Organisations need both extroverts and introverts as leaders states TUJobs

Organisations need both extroverts and introverts as leaders states TUJobsA new article published by TUJobs discusses the position of introverts in organisations, stating that extroverted personalities have an obvious advantage in society. However, there are a number of introverted leaders that have changed the world greatly.

“Internationally, J.K. Rowling, Steve Wozniak, Einstein, and Gandhi are used as examples,” explains Espen Skorstad, specialist in occupational and organisational psychology, and CEO at Cut-E Norway.

Furthermore, Bill Gates is also amongst the world’s most famous introverts.

Gates mentioned, “I think introverts can do quite well. If you’re clever, you can learn how to achieve the advantages of being an introvert. It may be to have the willingness to get away for a few days and think about a tough problem, read everything you can, push yourself very hard to think out outside of that area. Then, if you come up with something, hire people, get them excited and build a company around that idea.”

Furthermore, Gates says that an introvert would be smart to hire extroverts, like Steve Ballmer, and benefit from both sets of skills in order to have a company that thrives both in deep thinking, team building, and the ability to sell those ideas.

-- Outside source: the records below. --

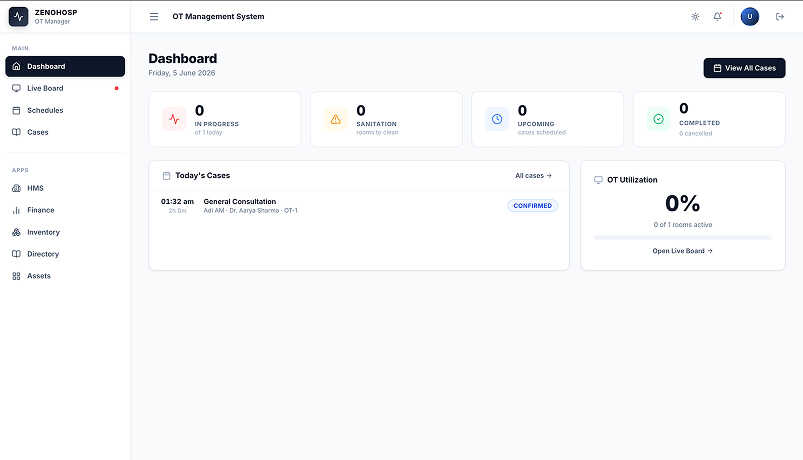The height and width of the screenshot is (460, 803).
Task: Click the View All Cases button
Action: 744,68
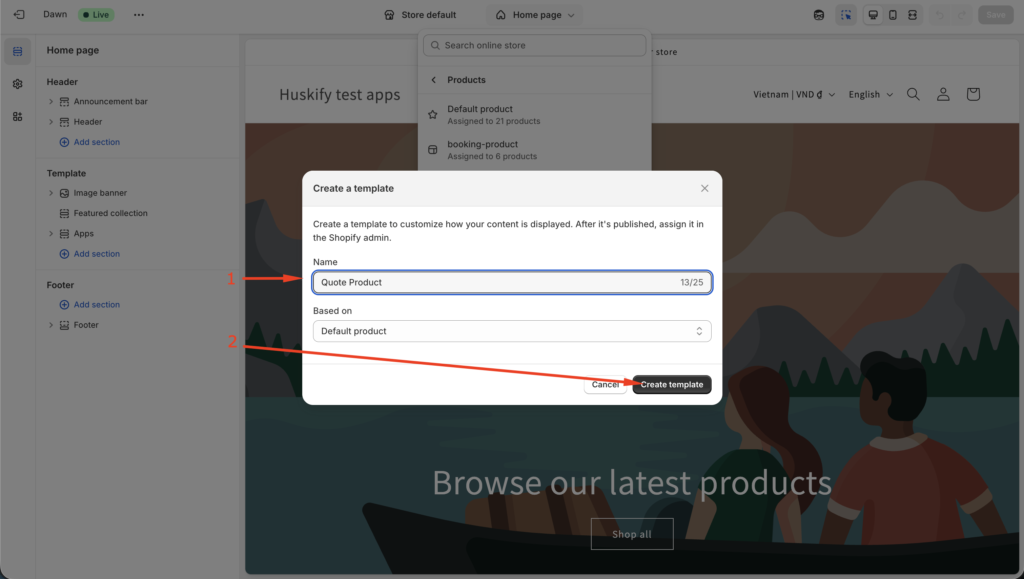Go back from the Products template list
1024x579 pixels.
[433, 80]
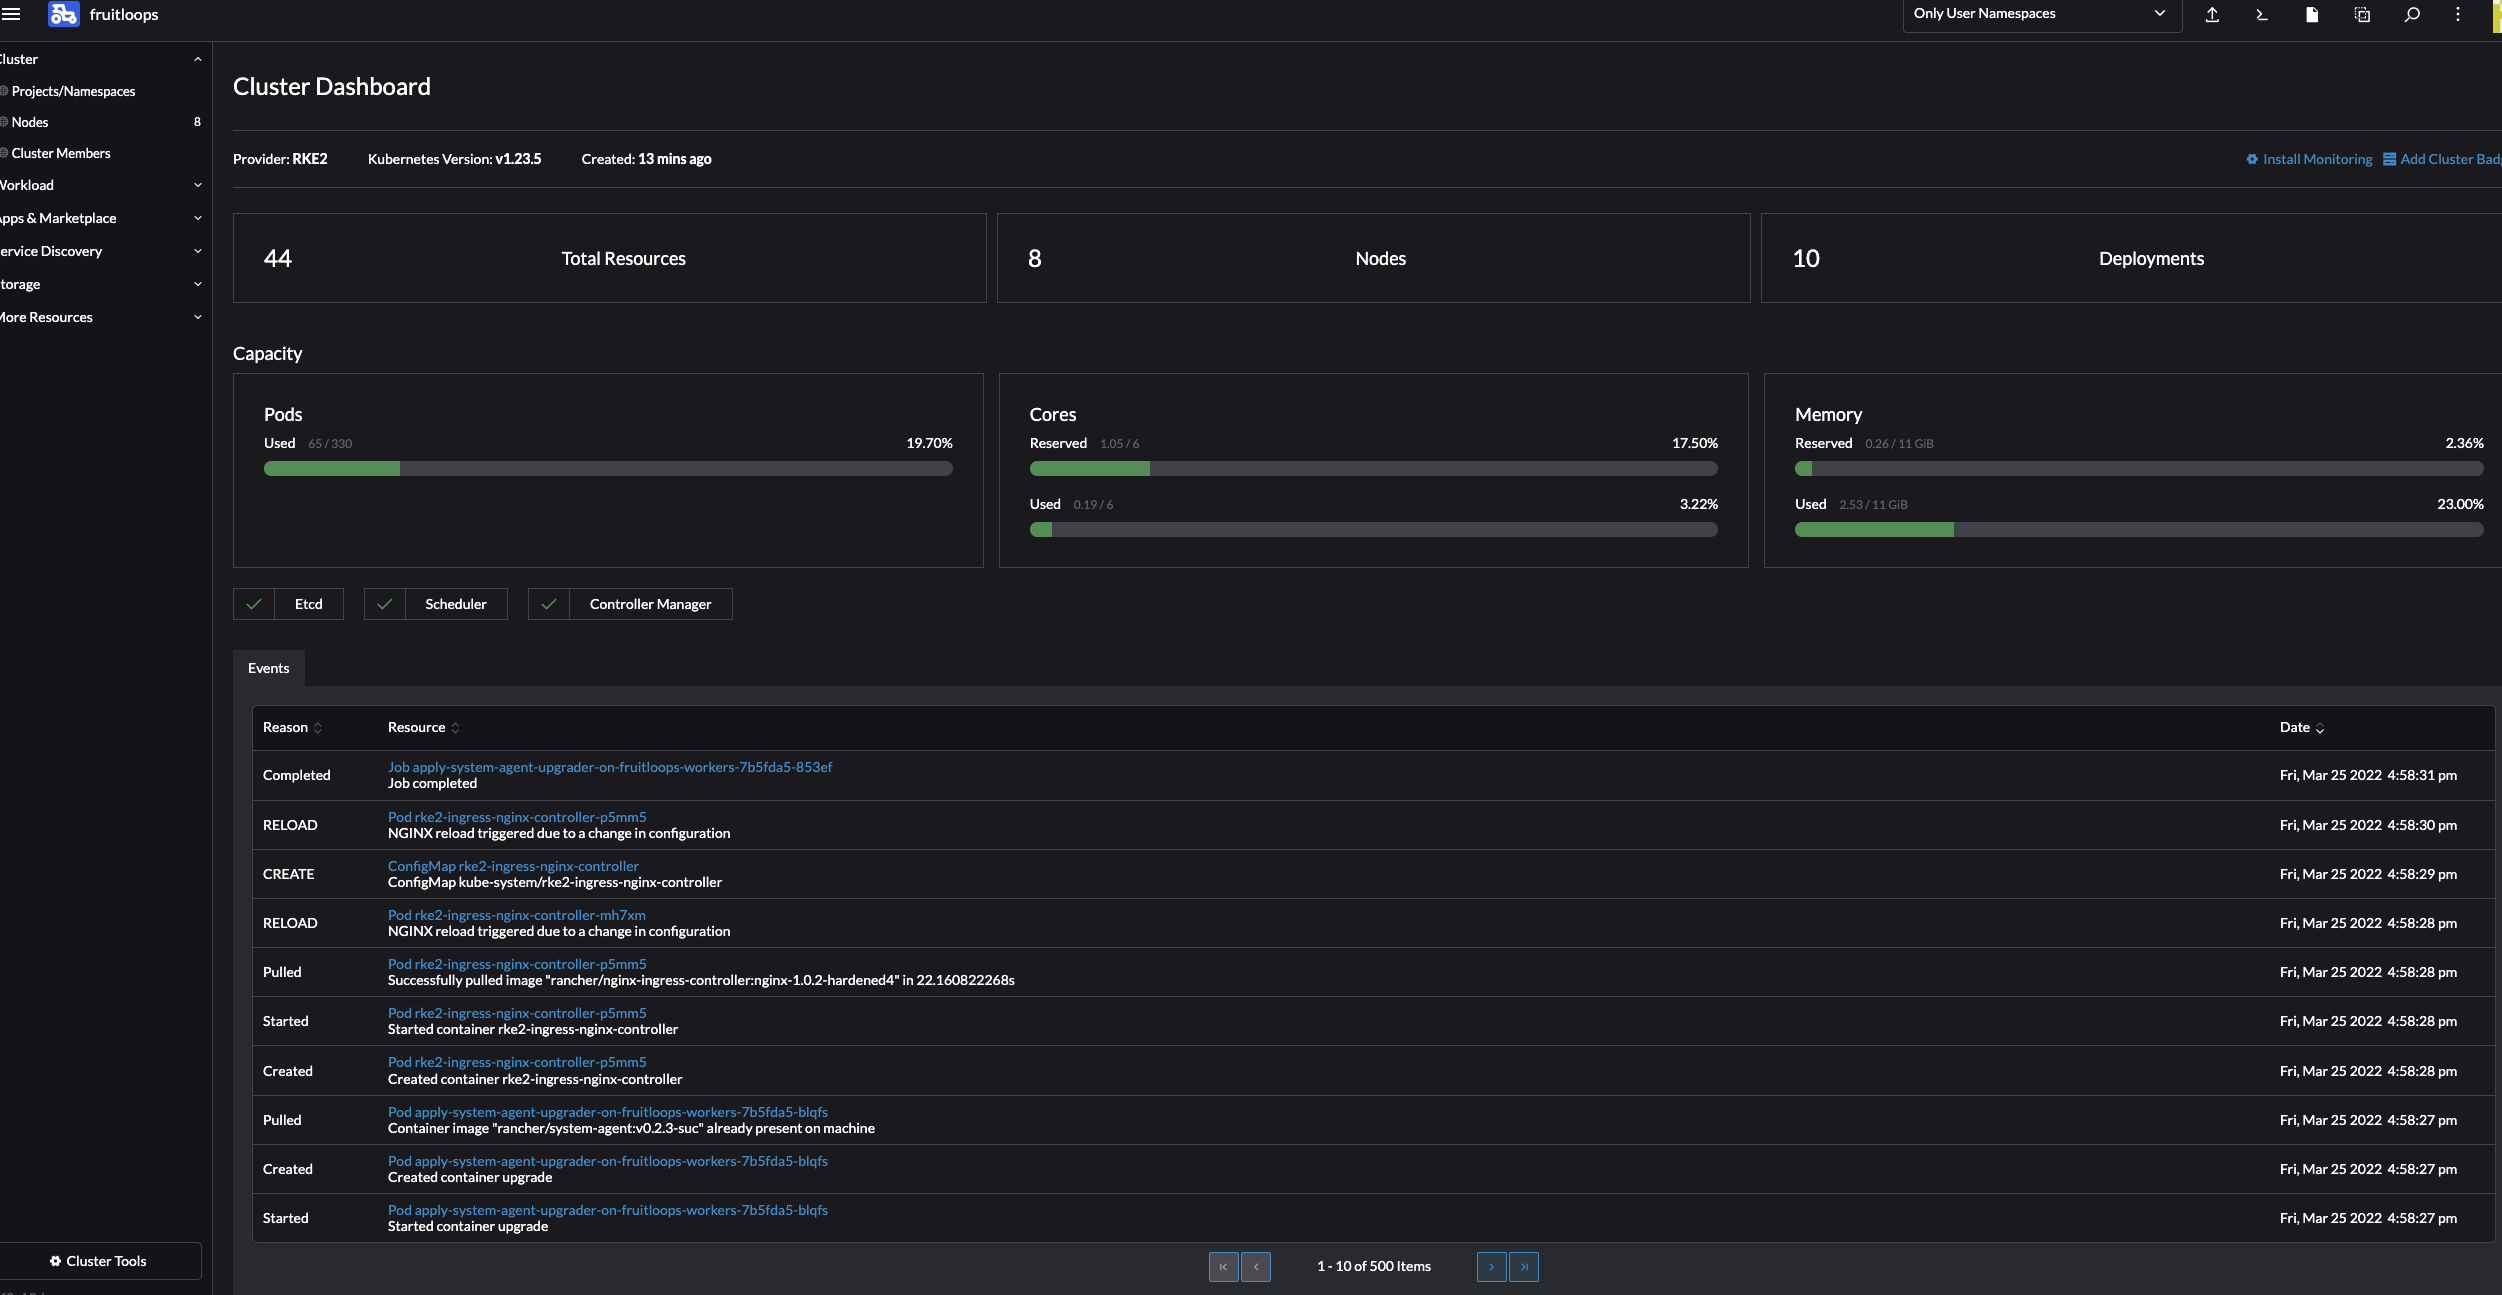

Espen Skorstad tells TU that he thinks it could be useful to have both extroverts and introverts in a group of leaders.

“To caricature this a little: A group of extreme introverts will not make a very talkative assembly. Similarly, a group of extreme extroverts will not be very productive, as all of them compete for the word. It’s a widespread belief that groups consisting of different personalities and diversity works better than more homogeneous groups,” explains Skorstad.